As an introvert I am pretty comfortable with my own company. Of course there is no better way to enjoy drinking beer than with friends, which is something I crave for at moment, but in more normal circumstances I have no issue with taking myself off to the pub and using that time to catch up with some blogging or social media.
I remember an occasion last year when I decided to nip to my local micro pub by myself. I had already been there an hour before a regular stopped to ask me if I was on my own and where my partner was. I explained that he would be joining me later but that I had decided to come down early for a couple of beers by myself. The regular was very surprised and commended me on having the confidence to come out on my own. Coming from someone who I would consider to be an independent and confident woman I was taken aback that she said she would never have thought about drinking in the pub on her own when she was younger. To be honest it had never occurred to me that it would be unusual for a young woman to go to the pub by herself, particularly as I have been doing it for some time now.
* * *
A little while ago I was involved in a Twitter thread where a fellow beer writer had asked a question about how people felt visiting a pub or bar on their own. The responses were varied and mostly from a male perspective. I joined the thread explaining that it doesn’t bother me and that I am quite happy to be on my own. I received a reply from the beer writer who hadn’t really thought about it from a female perspective, perhaps assuming that it isn’t something women tend to do. I also received replies from other women who shared their stories of harassment or feelings of uncomfortableness when they have been on their own in a pub or bar environment. These comments saddened me, especially as I have not experienced problems like these whilst I’ve been by myself. We have just had International Women’s Day on 8th March, a day to celebrate the great achievements of women as well as continue to raise awareness, but we still read stories of women who feel unable to do very basic things on their own. In this day and age, if men are able to go out to a pub or bar on their own then why would it be different for women?

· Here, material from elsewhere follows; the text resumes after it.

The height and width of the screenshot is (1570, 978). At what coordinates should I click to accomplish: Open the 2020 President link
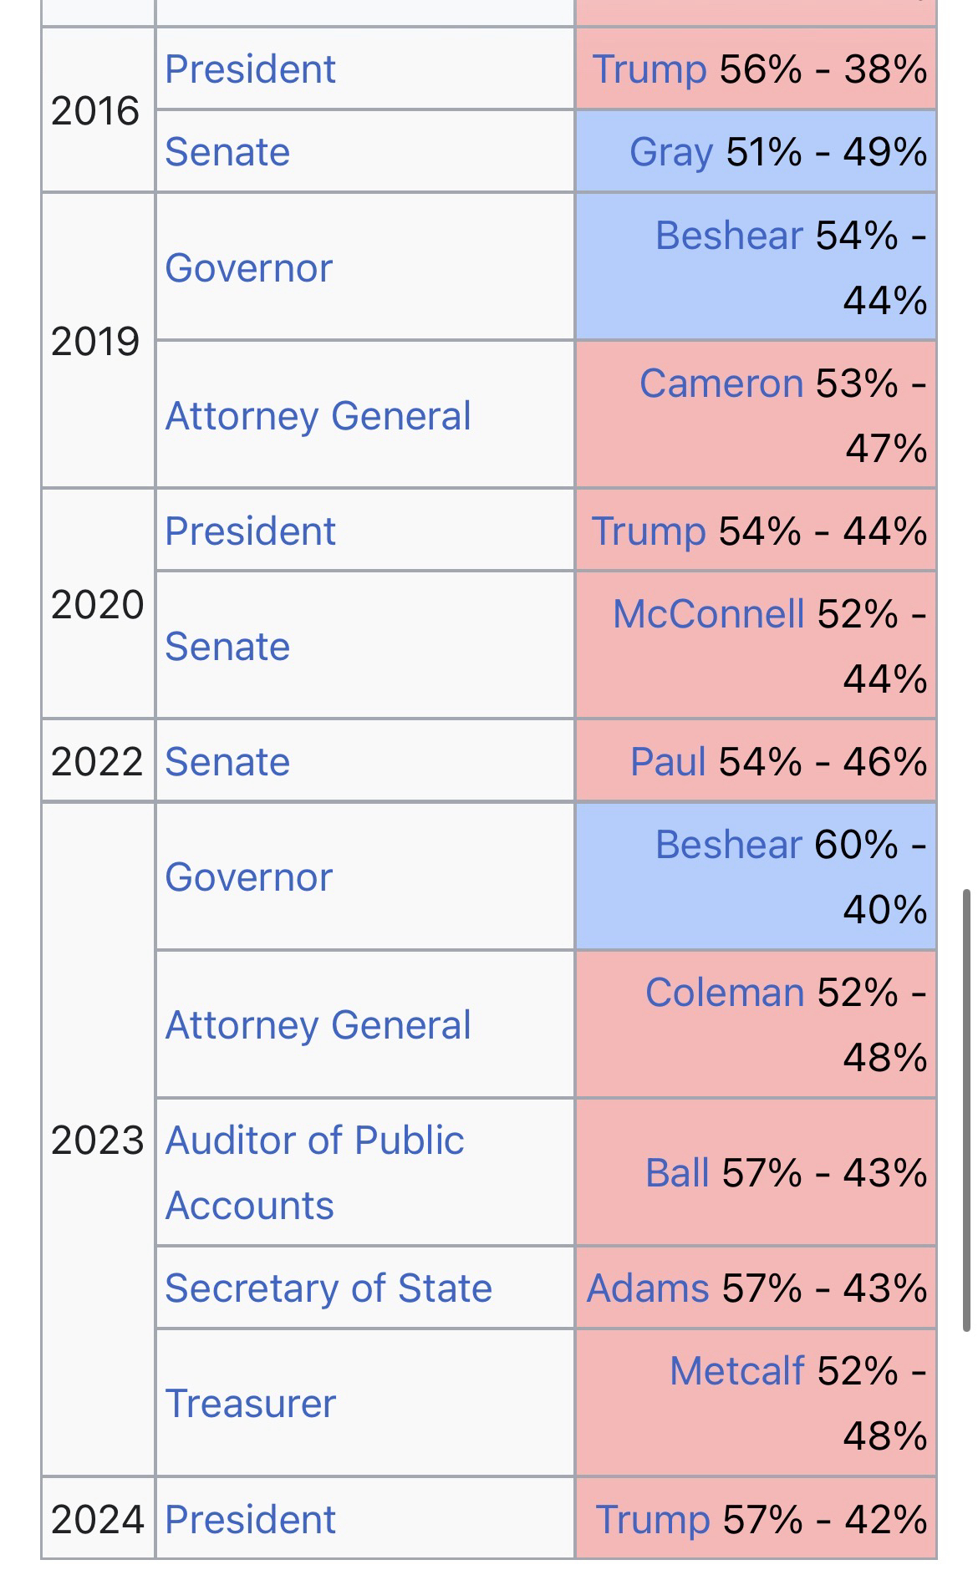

The answer is sadly to do with the safety of women, an issue that has recently been highlighted after the tragic news of Sarah Everard. At some point in every woman’s life we have probably felt vulnerable when we have been in situations on our own. I am fortunate that I live in a small town, in an area where crime is relatively low but this doesn’t make me any more complacent. Although I am confident to go to a bar, taproom or pub on my own I have realised that I consider my own safety without really thinking about it. Mentally I have already prepared a risk assessment before I leave home, almost as if it is instinctive. I only go to places that I am familiar with, I know the surrounding area and I know the best ways to get there, whether that be on foot or by taxi. Many of the pubs and taprooms I visit I am familiar with the staff so I know if I had any trouble I could seek help. The beer community, micro pubs and tap rooms are very inclusive and strive to create a safe and fun environment for everyone which is something to be proud of. I have never had feelings of being uncomfortable or unwelcome in any of the bars or taprooms I have visited and I have always felt secure as well as relaxed to be by myself, which is something that I think should be commended.
Whilst I am very much looking forward to being able to meet in pubs again with my friends and family, as I have really missed having that social interaction, a part of me is also ready to go back out to the bars and taprooms on my own again. I hope that the recent boost of awareness following the Sarah Everard case will encourage people to continue to look out for one another so that everyone can make it home safely.